Rumor tentang pergeseran hubungan diplomatik Nauru telah beredar sejak lama, kata Anna Powles, seorang dosen senior dalam studi keamanan di Universitas Massey di Selandia Baru.
“Waktu pengumuman ini bukan kebetulan,” katanya. “Pengumuman ini diatur sedemikian rupa untuk melemahkan Taiwan dan menunjukkan bahwa China telah berhasil menghancurkan jaringan sekutu Taiwan di Pasifik.”
Meskipun memiliki sekitar 13.000 warga negara dan produk domestik bruto hanya sebesar $133,2 juta per tahun, Nauru tetap berharga bagi Beijing karena lokasinya, dukungannya terhadap pertambangan laut dalam, dan suaranya di Perserikatan Bangsa-Bangsa.
“China semakin mencoba membentuk narasi internasional terkait aktivitasnya di Xinjiang, Hong Kong, Laut China Selatan, dan Selat Taiwan,” kata Dr. Powles. “Inilah mengapa Nauru akan menjadi sekutu yang efektif.”

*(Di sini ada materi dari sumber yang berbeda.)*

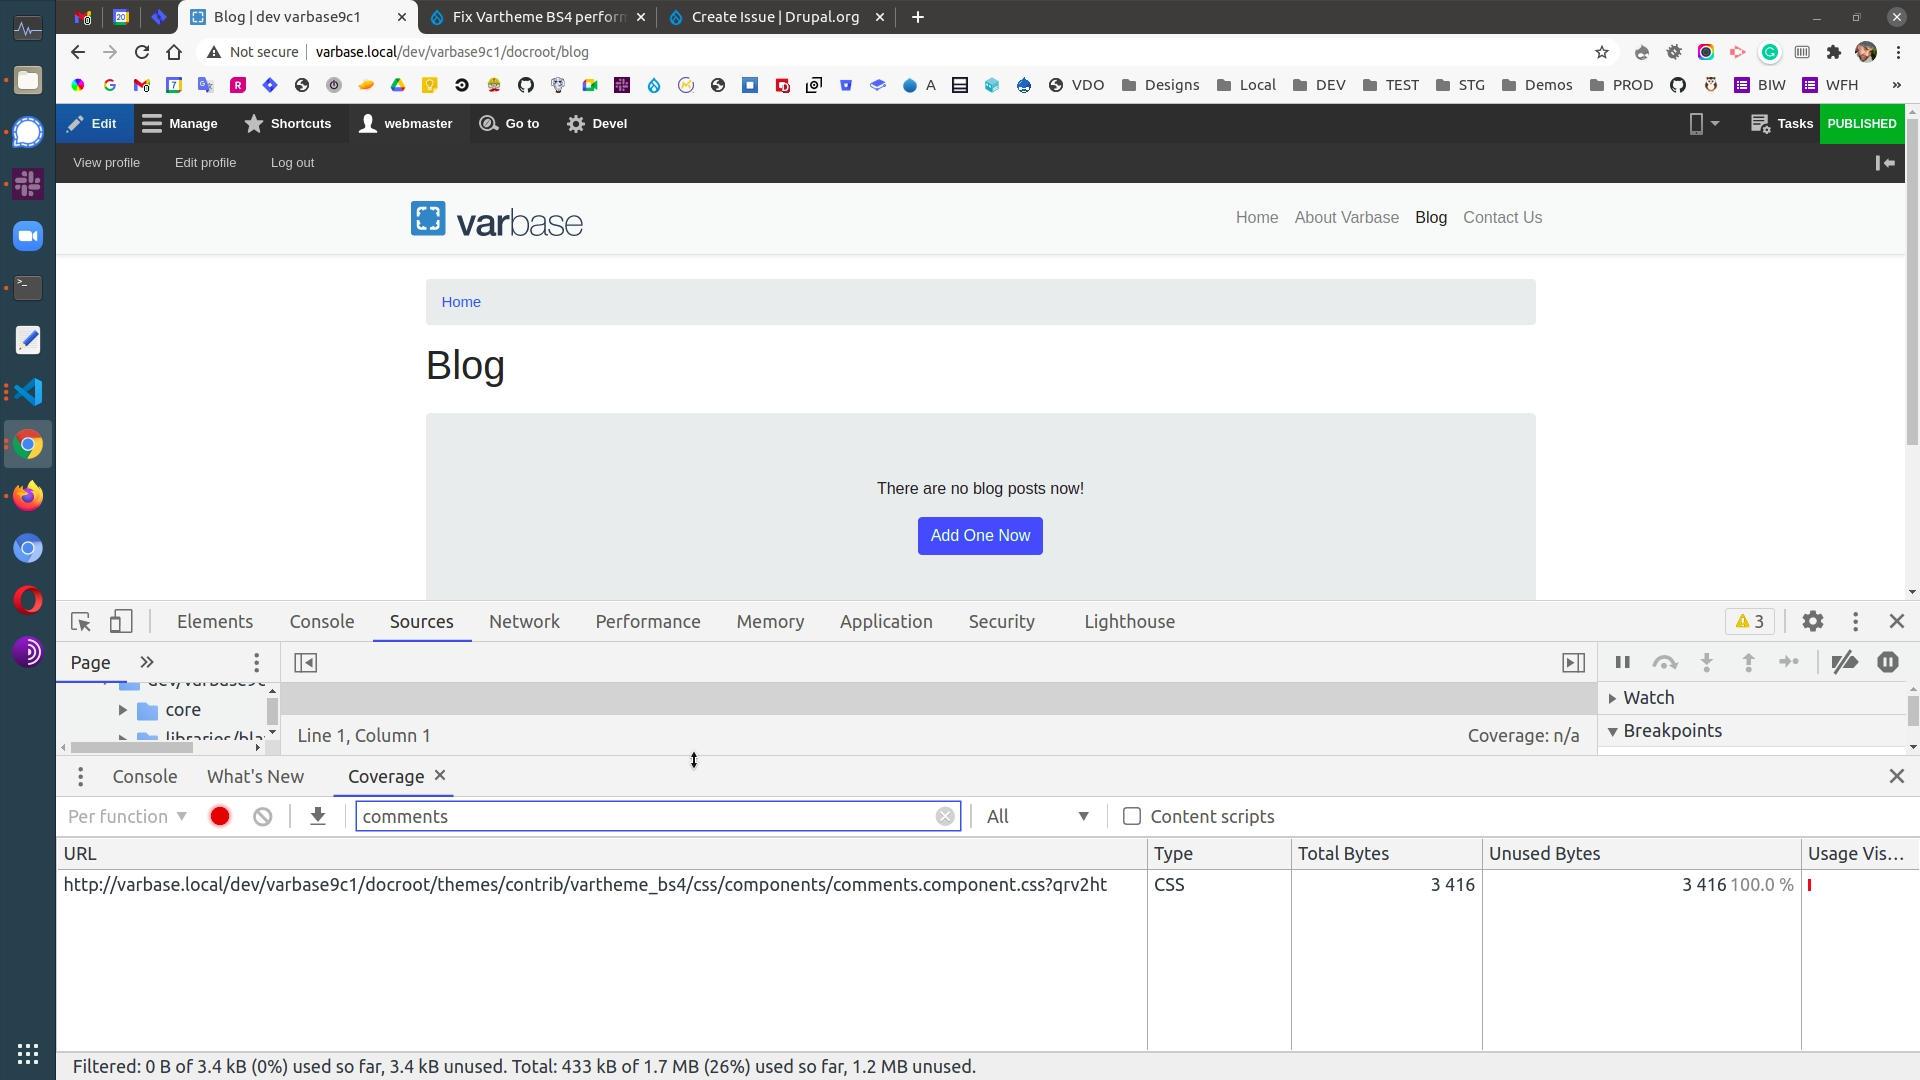The image size is (1920, 1080).
Task: Deactivate all breakpoints
Action: coord(1845,662)
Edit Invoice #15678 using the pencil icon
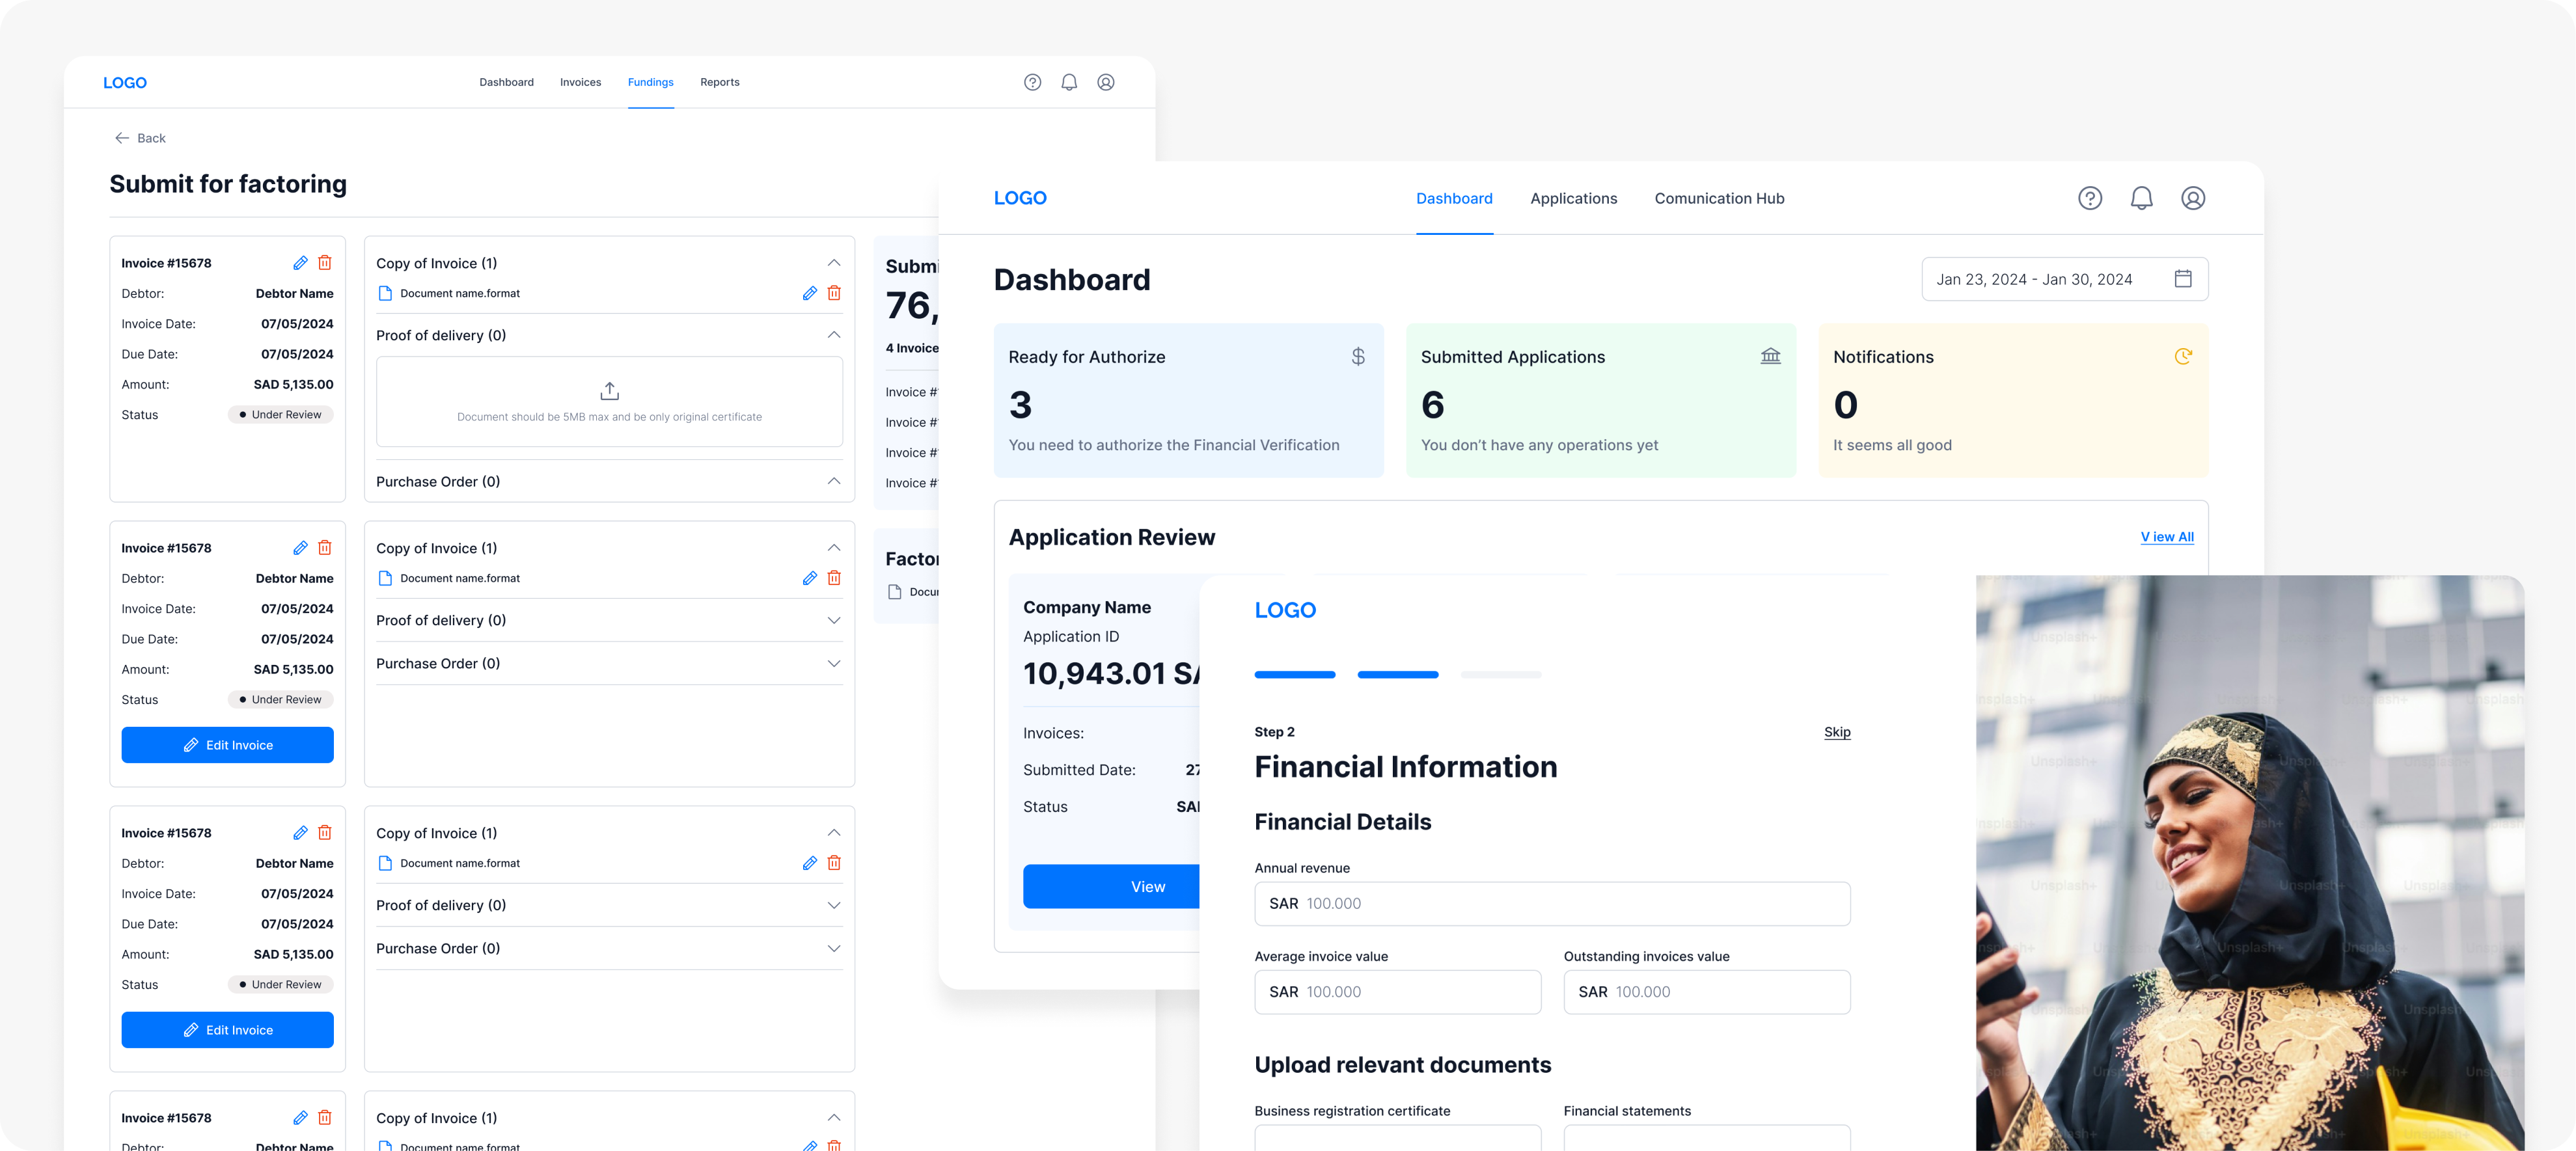Screen dimensions: 2576x1151 [x=300, y=262]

Langkah China untuk menarik salah satu dari sedikit sekutu diplomatik Taiwan mengungkapkan kelemahan dalam sistem politik pulau tersebut, kata Kuo Yu-jen, seorang profesor ilmu politik di Universitas Nasional Sun Yat-sen di Taiwan bagian selatan. Lai tidak akan menjabat sebagai presiden sampai bulan Mei, memberikan China waktu yang cukup untuk memberikan tekanan pada pemerintahan yang akan datang.
“China dapat memanfaatkan periode transisi antara pemerintahan Taiwan untuk memberikan pukulan-pukulan yang kuat pada Taiwan – secara diplomatik, militer, dan ekonomi,” kata Profesor Kuo.